**TASK STATEMENT**
The line holding "At what coordinates" and all lines that follow it to the end of the data: return these exactly, and nothing more.
(MATERIAL PROVIDED begins)
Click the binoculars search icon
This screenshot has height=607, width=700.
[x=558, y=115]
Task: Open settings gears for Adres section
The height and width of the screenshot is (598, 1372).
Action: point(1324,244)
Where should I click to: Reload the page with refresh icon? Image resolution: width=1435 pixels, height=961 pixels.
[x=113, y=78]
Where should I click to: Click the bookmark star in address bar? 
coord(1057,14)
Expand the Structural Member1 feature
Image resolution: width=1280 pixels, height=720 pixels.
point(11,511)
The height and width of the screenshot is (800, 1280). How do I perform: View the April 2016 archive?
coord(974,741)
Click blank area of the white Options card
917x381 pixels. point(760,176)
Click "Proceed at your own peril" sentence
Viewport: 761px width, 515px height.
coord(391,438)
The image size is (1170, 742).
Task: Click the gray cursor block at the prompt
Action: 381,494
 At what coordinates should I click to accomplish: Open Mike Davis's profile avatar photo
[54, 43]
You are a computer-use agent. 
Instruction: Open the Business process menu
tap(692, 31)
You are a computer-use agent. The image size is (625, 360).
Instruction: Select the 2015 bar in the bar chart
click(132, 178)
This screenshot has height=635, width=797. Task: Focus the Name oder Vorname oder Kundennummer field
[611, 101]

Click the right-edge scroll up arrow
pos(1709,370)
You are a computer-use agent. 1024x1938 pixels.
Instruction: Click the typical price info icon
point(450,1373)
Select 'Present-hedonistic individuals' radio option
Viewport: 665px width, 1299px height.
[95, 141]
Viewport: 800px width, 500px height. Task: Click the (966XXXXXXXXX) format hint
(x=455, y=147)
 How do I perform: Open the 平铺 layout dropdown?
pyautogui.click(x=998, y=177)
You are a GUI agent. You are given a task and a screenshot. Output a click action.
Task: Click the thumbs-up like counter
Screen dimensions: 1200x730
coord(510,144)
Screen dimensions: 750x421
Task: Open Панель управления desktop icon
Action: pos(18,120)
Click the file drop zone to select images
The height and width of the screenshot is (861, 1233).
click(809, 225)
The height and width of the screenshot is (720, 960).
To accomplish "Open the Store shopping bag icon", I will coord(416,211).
(MATERIAL PROVIDED ends)
**RESULT FOR THIS EXERCISE**
 At what coordinates should I click to accomplish: Open Mike Davis's profile avatar photo
[54, 43]
You are a computer-use agent. 
Instruction: Open the Business process menu
tap(692, 31)
You are a computer-use agent. The image size is (625, 360).
Instruction: Select the 2015 bar in the bar chart
click(132, 178)
This screenshot has height=635, width=797. Task: Focus the Name oder Vorname oder Kundennummer field
[611, 101]

Click the right-edge scroll up arrow
pos(1709,370)
You are a computer-use agent. 1024x1938 pixels.
Instruction: Click the typical price info icon
point(450,1373)
Select 'Present-hedonistic individuals' radio option
Viewport: 665px width, 1299px height.
[95, 141]
Viewport: 800px width, 500px height. Task: Click the (966XXXXXXXXX) format hint
(x=455, y=147)
 How do I perform: Open the 平铺 layout dropdown?
pyautogui.click(x=998, y=177)
You are a GUI agent. You are given a task and a screenshot. Output a click action.
Task: Click the thumbs-up like counter
Screen dimensions: 1200x730
coord(510,144)
Screen dimensions: 750x421
Task: Open Панель управления desktop icon
Action: pos(18,120)
Click the file drop zone to select images
The height and width of the screenshot is (861, 1233).
click(809, 225)
The height and width of the screenshot is (720, 960).
To accomplish "Open the Store shopping bag icon", I will coord(416,211).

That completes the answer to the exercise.